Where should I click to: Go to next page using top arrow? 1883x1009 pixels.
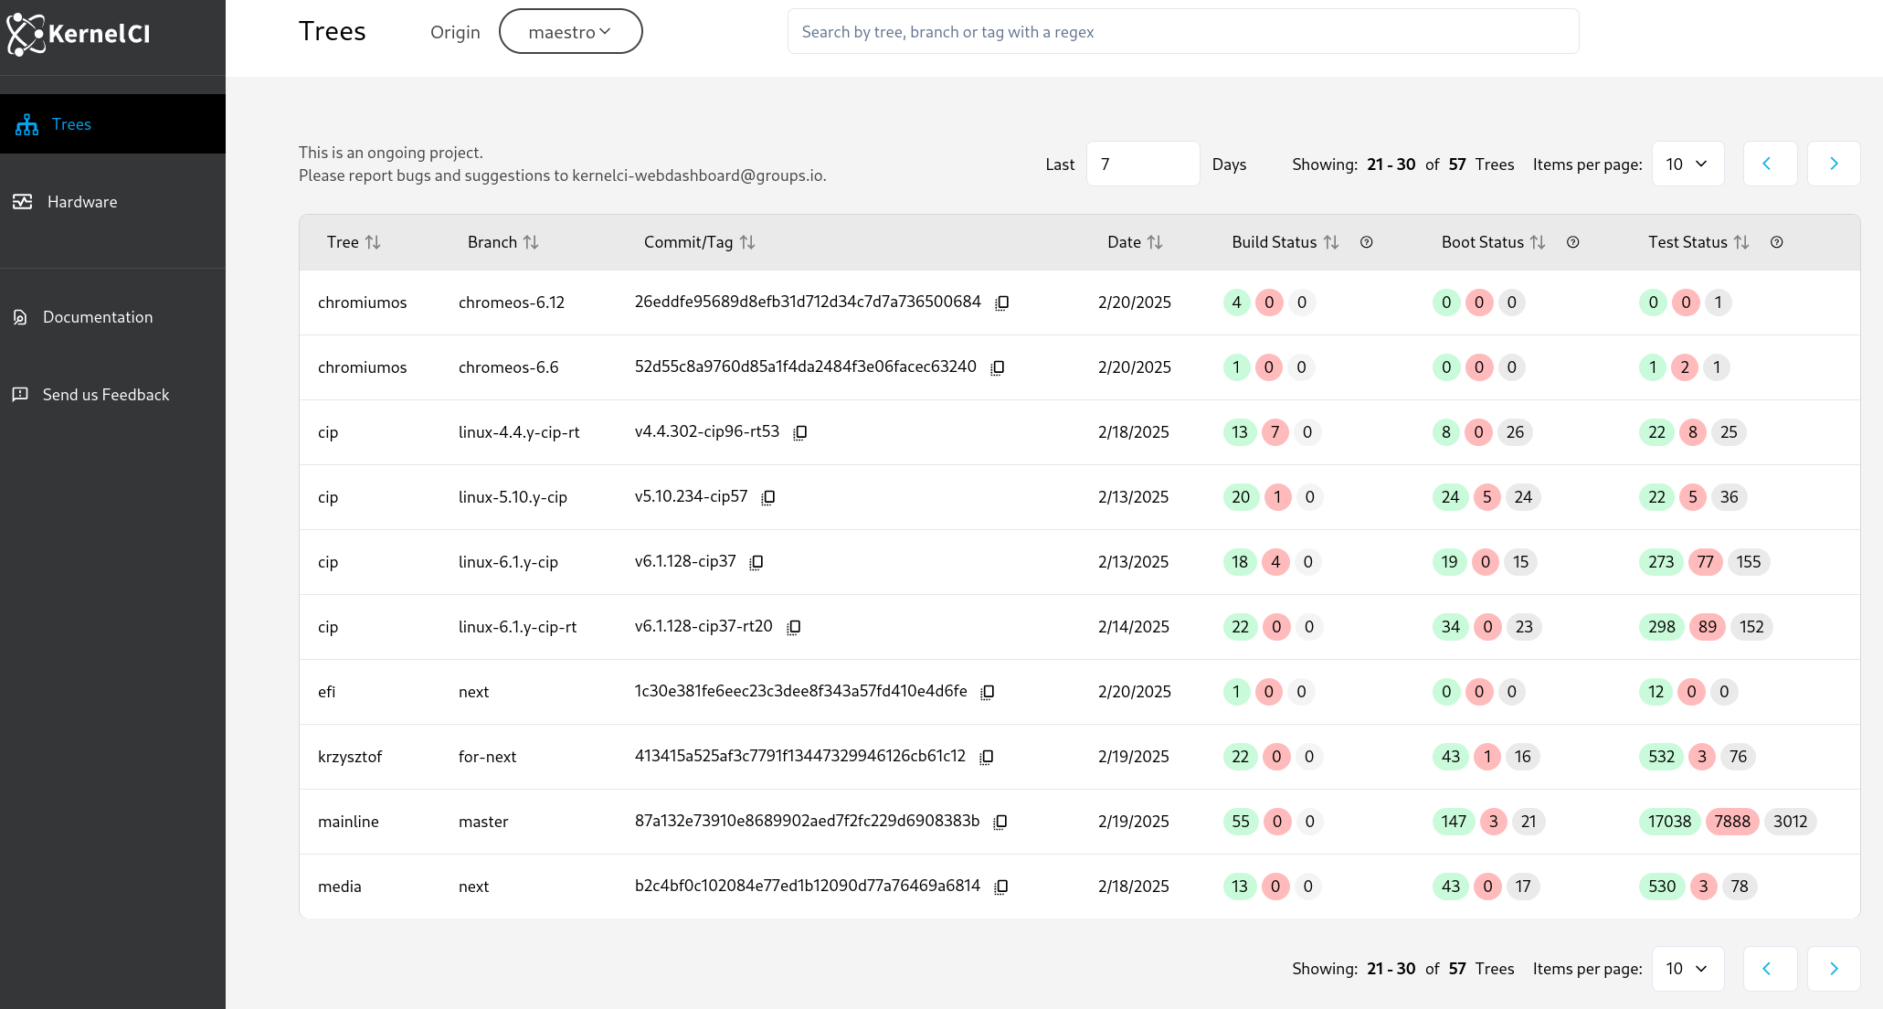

...

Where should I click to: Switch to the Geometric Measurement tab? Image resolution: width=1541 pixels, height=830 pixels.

...

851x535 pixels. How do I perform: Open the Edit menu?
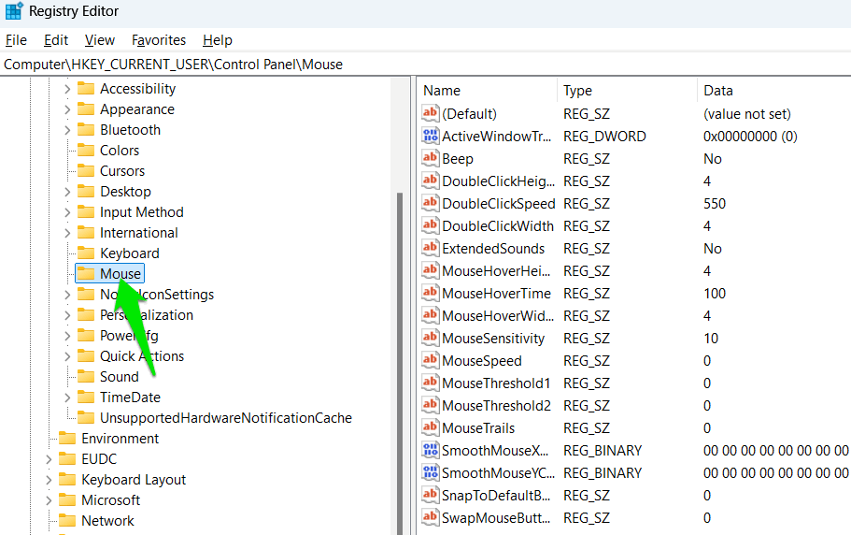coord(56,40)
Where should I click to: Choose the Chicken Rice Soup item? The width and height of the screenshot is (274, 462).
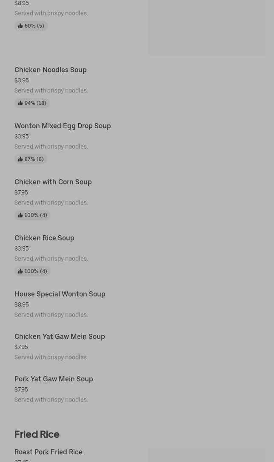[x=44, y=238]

**Written exercise:**
Please retype the data between the lines holding "851x535 pixels. How" and "[x=44, y=238]", inclusive, leaving the pictures out of your answer.

**Answer to the task:**
851x535 pixels. How do I perform: Open the Edit menu?
coord(56,40)
Where should I click to: Choose the Chicken Rice Soup item? The width and height of the screenshot is (274, 462).
[x=44, y=238]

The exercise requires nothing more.